Don’t spend your life on Facebook, Instagram, Messenger (all owned by Facebook), Youtube (owned by Google), and especially not LinkedIn (owned by Microsoft)

This should be obvious. But it appears that it’s not – from the 3.05 billion users Facebook has.

Who would tell the world who all their friends and business acquaintances are – and then expose all of their deepest and darkest thoughts, emotions and images to boot?? What a high price we are paying to feel ‘connected’. Seriously.

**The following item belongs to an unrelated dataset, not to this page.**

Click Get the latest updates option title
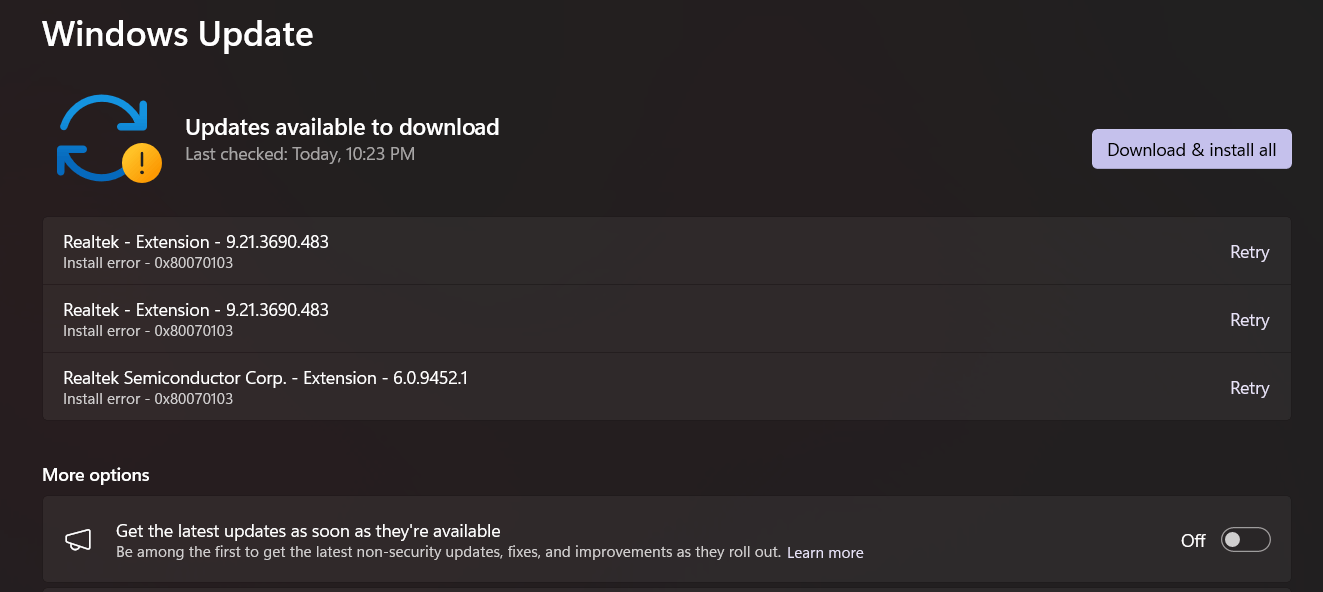This screenshot has width=1323, height=592. point(308,531)
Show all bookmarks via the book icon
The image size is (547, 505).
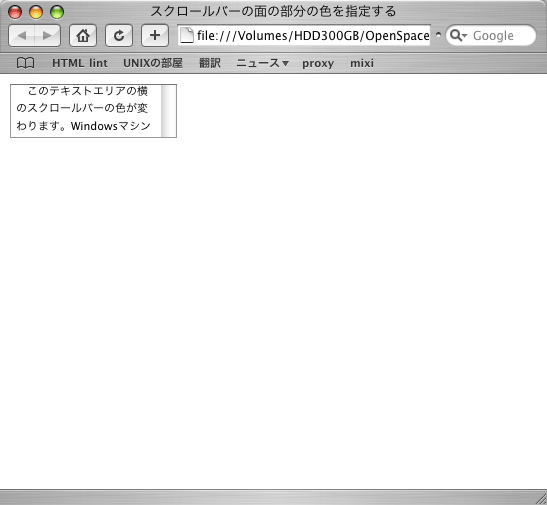coord(25,63)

There is not a lot more we can actually say here that has not been said a thousand times (and probably by you to your kids on several occasions recently).

The people who own these services do not use them, and certainly do not let their kids anywhere near them, so why should you?

Cybersecurity

Privacy and cybersecurity go hand in hand. The ‘good guys’ are just mining your data for legitimate billions. However, the ‘bad guys’ are out there to take over your identity. Sometimes it’s hard to know who’s who…

Cybersecurity warrants an entire article of its own. However, just note that a criminal cyber attack will cost you a small fortune when it hits you, and most of the above privacy tips will help you prevent it happening to you.

How long will all this take to set up?

With a little help, you should be able to get most of this going in an hour or two. A fantastic investment of time, in our view…

 

The information contained in this post is current at the date of publishing – 23 February 2018.